So first off this week is something of a mystery. Microsoft released an out-of-cycle patch for Internet Explorer. The exploitability assessment from Microsoft indicates that this bug is under active exploitation, but not many details are available. Let’s take a look at what information has been released, and see what we can learn.
A remote code execution vulnerability exists in the way that the scripting engine handles objects in memory in Internet Explorer.
It’s a remote code execution vulnerability, it affects Internet Explorer, it’s in the scripting engine, and it happens due to objects in memory being mishandled. We could take some guesses, but later in this document we’re given a few other clues. The workaround is to disable jscript.dll
, and the impact is limited, as jscript9.dll
is the default JavaScript engine. jscript.dll
is apparently a legacy JavaScript engine that a website can request.
“Jscript” is what Microsoft called their shameless copy implementation of JavaScript. The older jscript.dll
seems to be present in newer versions of Internet Explorer for compatibility reasons. So it’s a problem in how the older JavaScript library handles objects. Any website can request this legacy engine, so the attack vector is basically unlimited.
The urgency implied by the out-of-cycle patch, combined with the otherwise eery silence surrounding this patch, suggests this 0-day was possibly being used in a targeted attack. We hope the details will eventually be revealed.
CentOS 8 and CentOS Stream
CentOS 8 was released this week, the community repackage of Red Hat Enterprise Linux (RHEL) 8. In 2014, Red Hat announced that CentOS was officially becoming a Red Hat sponsored project. This week, CentOS Stream was also announced.
The Fedora distribution has long served as a test-bed for upcoming RHEL releases, with RHEL 8 being based on Fedora 28. CentOS Stream will serve as a “midstream” distribution, a rolling release that pulls updates from Fedora, and will eventually become future RHEL/CentOS releases. It remains to be seen exactly how far ahead of the main CentOS distribution Stream will stay. A long-standing problem with CentOS is that by the time a release hits end-of-life, some of the software versions are very old. Even though security fixes are quickly backported to these older versions, there are security issues that arise as a result. For example, CentOS 7 contains PHP 5.4 with no official path to installing a newer version of PHP. WordPress now requires PHP 5.6.20 as the oldest supported PHP version. Red Hat may backport fixes to PHP 5.4, but that doesn’t help the out-of-date installs of WordPress, running on otherwise up-to-date CentOS machines.

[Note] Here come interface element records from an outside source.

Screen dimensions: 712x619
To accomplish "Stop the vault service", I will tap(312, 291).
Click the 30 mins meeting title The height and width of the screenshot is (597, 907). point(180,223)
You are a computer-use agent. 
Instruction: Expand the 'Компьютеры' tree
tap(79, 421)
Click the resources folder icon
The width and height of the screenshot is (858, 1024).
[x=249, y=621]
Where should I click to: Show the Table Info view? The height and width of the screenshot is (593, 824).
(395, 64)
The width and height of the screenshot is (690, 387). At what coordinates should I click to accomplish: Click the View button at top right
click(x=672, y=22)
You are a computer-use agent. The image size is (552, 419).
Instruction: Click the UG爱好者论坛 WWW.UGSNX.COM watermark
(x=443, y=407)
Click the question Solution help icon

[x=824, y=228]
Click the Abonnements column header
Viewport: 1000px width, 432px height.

Hopefully CentOS Stream will provide the much needed middle-ground between the bleeding-edge pace of Fedora, and the frustratingly slow march of CentOS/RHEL.
Russian Surveillance
A Nokia employee accidentally backed up a company drive to his home storage device, which was unintentionally Internet accessible. The data contained on this drive was detailed information on Russia’s SORM (System for Operative Investigative Activities), the government’s wiretapping program. The amount of data revealed is staggering, 1.7 terabytes. Passwords, administrative URLs, and even precise physical locations were included. The breadth of information makes one wonder if it was actually an accident, or if this was intended to be another Snowden style data leak. Just an aside, it’s not clear that the revealed wiretapping effort is as broad or onerous as the one Snowden revealed.
PHPMyAdmin CSRF
Running PHPMyAdmin on one of your servers? You should probably go update it. Version 4.9.1 was released on Saturday the 21st, and contains a fix for CVE-2019-12922. This vulnerability is a Cross Site Request Forgery, or CSRF. A CSRF attack can be as simple as an image link on one site, that links to another site, and triggers an action on that second site. Let’s look at the PHPMyAdmin example:
img src=" http://server/phpmyadmin/setup/index.php?page=servers&mode=remove&id=1"; style="display:none;"
A hidden image will actually trigger an HTTP GET request, which asks for the server’s page, and tries to remove the first entry. If a user is logged in to the PHPMyAdmin server that the link is targeting, the command will silently complete. This is one of the reasons that HTTP GET requests should never make state changes, and only ever retrieve information. An HTTP POST message is much harder to generate in this way, though not impossible.